[Text section]

American writer and editor

John McNaught (February 2, 1849 – March 12, 1938) was a newspaper writer and editor of The Sacramento Union and The San Francisco Call; he was the personal secretary to Joseph Pulitzer of the New York World. He was an accomplished writer and public speaker in San Francisco.

== Early life ==

McNaught was born in Newport, Florida, on February 2, 1849. He graduated from Harvard Law School. He married Elma Bland on April 13, 1892, in Santa Clara, California. They were wed for 22 years. She died on April 30, 1914. On October 29, 1915, at age 66, he married Dr. Margaret Everitt Schallenberger (1862–1951) at her pioneer home near San Jose, California.

==Professional background==

John McNaught had an extensive journalistic career in which he developed a knowledge of national and state affairs. He started as editor on The San Francisco Call in 1895, when Charles M. Shortridge purchased the paper. He became general manager of the Call on October 1, 1903.

On January 24, 1903, McNaught gave a eulogy for the 144th anniversary of the birth of Scottish poet and lyricist Robert Burns. Some five thousand people were present at the Mechanics' Pavilion, representing four Scottish societies.

On December 9, 1903, McNaught, as manager of the San Francisco Call, spoke on the topic, "Why San Francisco Should Make a Special Display at the St. Louis Exposition." Mayor Eugene Schmitz and M. H. de Young also spoke. McNaught said that a display at the Exposition would "be necessary to demonstrate to the world the importance of the city as a commercial and an industrial center."

McNaught was a speaker when the William McKinley Memorial was unveiled on November 24, 1904, at the entrance to the Panhandle at Golden Gate Park. More than five thousand people attended.

On October 19, 1905, McNaught traveled to New York to give a speech at the Astor Gallery of the Waldorf-Astoria for the International Advertising Association. McNaught spoke about having a convention in San Francisco and how world politics were centering in the Pacific.

[/Text section]

What to work on =
In the text about John McNaught, what reason did he give in his December 9, 1903 talk for San Francisco making a special display at the St. Louis Exposition? Answer in one to three sentences. The lines that come next have no connection to the text about John McNaught.

[Entries shown]

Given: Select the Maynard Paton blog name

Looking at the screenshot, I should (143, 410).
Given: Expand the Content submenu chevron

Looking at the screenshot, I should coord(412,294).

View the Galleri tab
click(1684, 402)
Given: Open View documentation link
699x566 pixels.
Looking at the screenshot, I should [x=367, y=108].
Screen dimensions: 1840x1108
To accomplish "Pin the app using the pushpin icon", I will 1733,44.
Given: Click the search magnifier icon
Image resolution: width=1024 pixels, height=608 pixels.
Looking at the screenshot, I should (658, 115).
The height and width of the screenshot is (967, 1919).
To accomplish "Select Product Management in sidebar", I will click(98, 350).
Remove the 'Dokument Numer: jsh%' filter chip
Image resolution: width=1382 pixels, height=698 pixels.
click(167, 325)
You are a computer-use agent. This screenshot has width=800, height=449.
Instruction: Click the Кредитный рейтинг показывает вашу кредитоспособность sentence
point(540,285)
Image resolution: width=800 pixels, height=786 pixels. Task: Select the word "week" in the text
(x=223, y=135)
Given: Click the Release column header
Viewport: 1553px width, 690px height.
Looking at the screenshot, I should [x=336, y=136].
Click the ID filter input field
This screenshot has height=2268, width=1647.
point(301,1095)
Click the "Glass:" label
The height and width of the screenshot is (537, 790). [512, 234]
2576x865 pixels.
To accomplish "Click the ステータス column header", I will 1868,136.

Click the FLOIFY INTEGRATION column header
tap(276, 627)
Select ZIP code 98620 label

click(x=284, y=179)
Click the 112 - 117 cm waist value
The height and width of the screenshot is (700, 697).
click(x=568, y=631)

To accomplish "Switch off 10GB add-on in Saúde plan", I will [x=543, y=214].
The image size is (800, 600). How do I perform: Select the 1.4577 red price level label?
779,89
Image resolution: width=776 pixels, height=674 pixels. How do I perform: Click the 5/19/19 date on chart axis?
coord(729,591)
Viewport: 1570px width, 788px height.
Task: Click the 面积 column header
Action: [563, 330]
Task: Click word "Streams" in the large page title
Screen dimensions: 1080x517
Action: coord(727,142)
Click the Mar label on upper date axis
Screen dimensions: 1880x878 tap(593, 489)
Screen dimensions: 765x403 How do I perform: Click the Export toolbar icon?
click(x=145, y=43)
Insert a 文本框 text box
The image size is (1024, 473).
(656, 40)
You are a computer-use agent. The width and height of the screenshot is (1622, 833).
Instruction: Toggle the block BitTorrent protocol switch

[/Entries shown]

Exercise result =
McNaught said a display at the Exposition would be necessary to demonstrate to the world the importance of San Francisco as a commercial and an industrial center.